Data provided:
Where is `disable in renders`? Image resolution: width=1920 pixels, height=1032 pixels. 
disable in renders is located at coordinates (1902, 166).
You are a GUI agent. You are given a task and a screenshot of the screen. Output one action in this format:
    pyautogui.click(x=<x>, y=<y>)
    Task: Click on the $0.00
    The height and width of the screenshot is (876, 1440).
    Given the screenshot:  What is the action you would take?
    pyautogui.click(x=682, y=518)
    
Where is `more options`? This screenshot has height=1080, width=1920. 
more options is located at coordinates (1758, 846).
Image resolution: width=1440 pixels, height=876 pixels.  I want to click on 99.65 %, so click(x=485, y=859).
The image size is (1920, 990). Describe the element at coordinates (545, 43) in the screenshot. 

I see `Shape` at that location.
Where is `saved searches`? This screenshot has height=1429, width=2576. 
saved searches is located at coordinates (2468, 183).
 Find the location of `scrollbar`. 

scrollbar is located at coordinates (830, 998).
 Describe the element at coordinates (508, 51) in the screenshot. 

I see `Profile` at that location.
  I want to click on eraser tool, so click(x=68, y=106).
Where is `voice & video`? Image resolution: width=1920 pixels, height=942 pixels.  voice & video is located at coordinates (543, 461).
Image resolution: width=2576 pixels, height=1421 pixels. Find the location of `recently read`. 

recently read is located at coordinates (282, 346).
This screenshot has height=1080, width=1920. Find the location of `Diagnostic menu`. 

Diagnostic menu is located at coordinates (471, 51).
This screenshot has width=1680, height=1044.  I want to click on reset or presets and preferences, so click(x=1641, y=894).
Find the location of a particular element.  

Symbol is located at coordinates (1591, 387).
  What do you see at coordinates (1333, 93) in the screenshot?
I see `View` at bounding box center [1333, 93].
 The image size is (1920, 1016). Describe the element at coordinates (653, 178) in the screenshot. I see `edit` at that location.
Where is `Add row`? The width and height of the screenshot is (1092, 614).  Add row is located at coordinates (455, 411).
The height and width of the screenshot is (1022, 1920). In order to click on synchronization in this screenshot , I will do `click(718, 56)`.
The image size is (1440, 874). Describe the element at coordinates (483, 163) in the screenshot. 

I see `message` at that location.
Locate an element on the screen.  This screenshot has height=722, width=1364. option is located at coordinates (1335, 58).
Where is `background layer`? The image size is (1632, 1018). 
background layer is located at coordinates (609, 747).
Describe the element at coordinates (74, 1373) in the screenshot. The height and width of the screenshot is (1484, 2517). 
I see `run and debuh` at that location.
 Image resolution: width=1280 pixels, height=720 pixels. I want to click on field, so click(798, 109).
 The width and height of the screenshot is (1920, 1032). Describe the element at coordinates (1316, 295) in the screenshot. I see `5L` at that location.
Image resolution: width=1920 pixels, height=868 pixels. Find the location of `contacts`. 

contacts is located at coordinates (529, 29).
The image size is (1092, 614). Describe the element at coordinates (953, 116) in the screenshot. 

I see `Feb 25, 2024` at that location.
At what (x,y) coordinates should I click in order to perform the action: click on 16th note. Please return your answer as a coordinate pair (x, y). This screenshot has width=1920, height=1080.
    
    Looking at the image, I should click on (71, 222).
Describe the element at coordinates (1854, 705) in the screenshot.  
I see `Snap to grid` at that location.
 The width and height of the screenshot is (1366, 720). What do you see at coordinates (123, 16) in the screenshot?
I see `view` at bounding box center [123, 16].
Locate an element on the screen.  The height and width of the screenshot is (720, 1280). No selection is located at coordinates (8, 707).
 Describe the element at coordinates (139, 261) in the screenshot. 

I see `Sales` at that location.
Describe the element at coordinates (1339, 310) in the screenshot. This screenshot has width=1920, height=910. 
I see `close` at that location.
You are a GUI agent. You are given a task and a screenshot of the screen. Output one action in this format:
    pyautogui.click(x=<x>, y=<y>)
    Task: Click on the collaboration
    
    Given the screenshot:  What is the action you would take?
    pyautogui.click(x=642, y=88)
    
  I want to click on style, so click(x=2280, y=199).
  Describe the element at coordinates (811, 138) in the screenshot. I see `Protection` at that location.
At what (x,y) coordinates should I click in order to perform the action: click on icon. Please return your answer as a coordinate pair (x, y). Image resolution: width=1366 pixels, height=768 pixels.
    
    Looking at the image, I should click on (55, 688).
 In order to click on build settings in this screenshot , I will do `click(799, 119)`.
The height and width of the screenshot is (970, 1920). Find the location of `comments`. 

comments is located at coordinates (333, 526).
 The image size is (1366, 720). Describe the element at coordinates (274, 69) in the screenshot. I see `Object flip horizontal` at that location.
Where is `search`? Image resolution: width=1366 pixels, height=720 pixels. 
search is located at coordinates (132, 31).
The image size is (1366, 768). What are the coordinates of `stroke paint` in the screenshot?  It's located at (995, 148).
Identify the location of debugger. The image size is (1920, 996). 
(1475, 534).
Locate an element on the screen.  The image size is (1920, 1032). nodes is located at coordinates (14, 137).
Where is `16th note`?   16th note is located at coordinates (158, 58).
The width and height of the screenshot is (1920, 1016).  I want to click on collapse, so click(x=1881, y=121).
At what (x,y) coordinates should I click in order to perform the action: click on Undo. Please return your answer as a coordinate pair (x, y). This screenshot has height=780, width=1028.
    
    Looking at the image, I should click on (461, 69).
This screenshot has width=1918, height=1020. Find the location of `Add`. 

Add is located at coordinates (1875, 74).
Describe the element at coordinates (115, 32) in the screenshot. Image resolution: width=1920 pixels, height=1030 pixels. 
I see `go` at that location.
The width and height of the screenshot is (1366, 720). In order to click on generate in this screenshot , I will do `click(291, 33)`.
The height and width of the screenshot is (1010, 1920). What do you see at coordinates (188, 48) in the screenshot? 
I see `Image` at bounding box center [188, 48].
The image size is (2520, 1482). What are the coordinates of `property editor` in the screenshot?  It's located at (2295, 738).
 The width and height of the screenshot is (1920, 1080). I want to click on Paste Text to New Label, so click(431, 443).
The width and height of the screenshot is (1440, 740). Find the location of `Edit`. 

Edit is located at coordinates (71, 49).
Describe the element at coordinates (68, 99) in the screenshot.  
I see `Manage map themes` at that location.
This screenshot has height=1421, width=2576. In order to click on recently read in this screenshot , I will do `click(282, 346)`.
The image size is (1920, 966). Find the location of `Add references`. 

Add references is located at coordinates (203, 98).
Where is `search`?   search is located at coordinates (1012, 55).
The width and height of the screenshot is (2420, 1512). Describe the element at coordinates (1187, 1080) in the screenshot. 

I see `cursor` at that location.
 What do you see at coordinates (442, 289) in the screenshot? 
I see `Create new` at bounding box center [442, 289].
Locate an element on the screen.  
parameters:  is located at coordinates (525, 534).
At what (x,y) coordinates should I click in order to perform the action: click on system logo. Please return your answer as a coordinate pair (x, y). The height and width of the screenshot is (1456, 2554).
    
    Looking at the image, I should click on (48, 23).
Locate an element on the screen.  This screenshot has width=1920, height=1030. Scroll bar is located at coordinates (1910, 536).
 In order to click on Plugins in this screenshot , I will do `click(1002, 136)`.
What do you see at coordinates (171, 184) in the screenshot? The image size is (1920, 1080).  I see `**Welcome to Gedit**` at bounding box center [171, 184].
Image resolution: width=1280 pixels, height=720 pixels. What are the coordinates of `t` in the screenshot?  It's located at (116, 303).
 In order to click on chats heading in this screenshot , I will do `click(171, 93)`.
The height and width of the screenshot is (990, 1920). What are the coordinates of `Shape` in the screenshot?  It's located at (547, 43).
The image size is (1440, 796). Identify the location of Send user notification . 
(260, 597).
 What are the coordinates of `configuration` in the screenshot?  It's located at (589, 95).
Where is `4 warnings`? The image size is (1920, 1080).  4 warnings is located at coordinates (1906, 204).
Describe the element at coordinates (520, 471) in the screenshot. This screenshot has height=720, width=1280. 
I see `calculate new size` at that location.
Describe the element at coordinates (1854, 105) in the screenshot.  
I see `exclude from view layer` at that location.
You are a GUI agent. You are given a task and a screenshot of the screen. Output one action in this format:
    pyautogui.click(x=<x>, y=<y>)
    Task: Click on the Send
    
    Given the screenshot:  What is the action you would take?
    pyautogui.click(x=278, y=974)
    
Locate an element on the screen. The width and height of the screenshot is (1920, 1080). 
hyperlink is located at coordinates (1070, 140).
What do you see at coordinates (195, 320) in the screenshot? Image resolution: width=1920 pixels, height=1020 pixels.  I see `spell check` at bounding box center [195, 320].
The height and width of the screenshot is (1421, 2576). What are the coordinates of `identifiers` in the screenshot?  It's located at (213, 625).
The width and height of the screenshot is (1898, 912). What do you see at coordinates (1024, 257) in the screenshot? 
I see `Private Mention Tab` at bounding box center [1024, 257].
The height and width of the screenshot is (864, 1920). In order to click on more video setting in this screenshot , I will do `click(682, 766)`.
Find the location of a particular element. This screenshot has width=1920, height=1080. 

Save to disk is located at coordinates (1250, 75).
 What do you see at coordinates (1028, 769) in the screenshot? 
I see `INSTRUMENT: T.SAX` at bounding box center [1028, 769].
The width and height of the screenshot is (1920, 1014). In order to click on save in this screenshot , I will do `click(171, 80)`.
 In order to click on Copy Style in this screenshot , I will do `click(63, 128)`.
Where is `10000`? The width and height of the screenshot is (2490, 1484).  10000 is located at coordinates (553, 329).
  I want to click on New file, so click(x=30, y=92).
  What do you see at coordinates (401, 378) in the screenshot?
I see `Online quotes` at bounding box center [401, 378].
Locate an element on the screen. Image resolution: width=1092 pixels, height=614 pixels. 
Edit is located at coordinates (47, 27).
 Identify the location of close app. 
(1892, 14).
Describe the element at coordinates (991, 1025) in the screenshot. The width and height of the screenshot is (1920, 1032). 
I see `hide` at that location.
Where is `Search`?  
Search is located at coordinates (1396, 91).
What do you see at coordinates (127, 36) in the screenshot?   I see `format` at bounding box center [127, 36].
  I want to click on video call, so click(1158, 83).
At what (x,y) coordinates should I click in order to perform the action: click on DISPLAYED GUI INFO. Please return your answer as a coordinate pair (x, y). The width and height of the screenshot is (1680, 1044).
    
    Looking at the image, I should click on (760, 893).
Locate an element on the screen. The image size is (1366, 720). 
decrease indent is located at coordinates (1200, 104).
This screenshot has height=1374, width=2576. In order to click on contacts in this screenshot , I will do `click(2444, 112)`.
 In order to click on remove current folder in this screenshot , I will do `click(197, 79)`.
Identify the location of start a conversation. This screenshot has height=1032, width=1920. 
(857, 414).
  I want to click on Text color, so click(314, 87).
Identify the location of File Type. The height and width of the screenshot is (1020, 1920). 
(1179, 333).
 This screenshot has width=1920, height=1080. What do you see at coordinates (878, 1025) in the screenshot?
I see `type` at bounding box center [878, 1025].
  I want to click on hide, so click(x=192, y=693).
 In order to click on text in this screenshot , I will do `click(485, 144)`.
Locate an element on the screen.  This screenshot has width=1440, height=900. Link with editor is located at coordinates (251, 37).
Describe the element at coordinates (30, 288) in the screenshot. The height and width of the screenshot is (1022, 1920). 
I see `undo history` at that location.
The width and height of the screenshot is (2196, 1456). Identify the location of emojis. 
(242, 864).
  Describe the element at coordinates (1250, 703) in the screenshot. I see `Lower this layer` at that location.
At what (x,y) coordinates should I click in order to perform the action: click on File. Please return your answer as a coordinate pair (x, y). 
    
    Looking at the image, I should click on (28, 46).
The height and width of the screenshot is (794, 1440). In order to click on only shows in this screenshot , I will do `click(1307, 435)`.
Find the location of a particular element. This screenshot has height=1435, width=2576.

Exercise brief: Convert the records, starting at their first line and ending at the line that contains "recently read is", into a Markdown table with the columns Row and Line. Give each line a row number, and omit blank lines.

Final result:
| Row | Line |
|---|---|
| 1 | Where is `disable in renders`? Image resolution: width=1920 pixels, height=1032 pixels.  |
| 2 | disable in renders is located at coordinates (1902, 166). |
| 3 | You are a GUI agent. You are given a task and a screenshot of the screen. Output one action in this format: |
| 4 |     pyautogui.click(x=<x>, y=<y>) |
| 5 |     Task: Click on the $0.00 |
| 6 |     The height and width of the screenshot is (876, 1440). |
| 7 |     Given the screenshot:  What is the action you would take? |
| 8 |     pyautogui.click(x=682, y=518) |
| 9 | Where is `more options`? This screenshot has height=1080, width=1920.  |
| 10 | more options is located at coordinates (1758, 846). |
| 11 | Image resolution: width=1440 pixels, height=876 pixels.  I want to click on 99.65 %, so click(x=485, y=859). |
| 12 | The image size is (1920, 990). Describe the element at coordinates (545, 43) in the screenshot.  |
| 13 | I see `Shape` at that location. |
| 14 | Where is `saved searches`? This screenshot has height=1429, width=2576.  |
| 15 | saved searches is located at coordinates (2468, 183). |
| 16 |  Find the location of `scrollbar`.  |
| 17 | scrollbar is located at coordinates (830, 998). |
| 18 |  Describe the element at coordinates (508, 51) in the screenshot.  |
| 19 | I see `Profile` at that location. |
| 20 |   I want to click on eraser tool, so click(x=68, y=106). |
| 21 | Where is `voice & video`? Image resolution: width=1920 pixels, height=942 pixels.  voice & video is located at coordinates (543, 461). |
| 22 | Image resolution: width=2576 pixels, height=1421 pixels. Find the location of `recently read`.  |
| 23 | recently read is located at coordinates (282, 346). |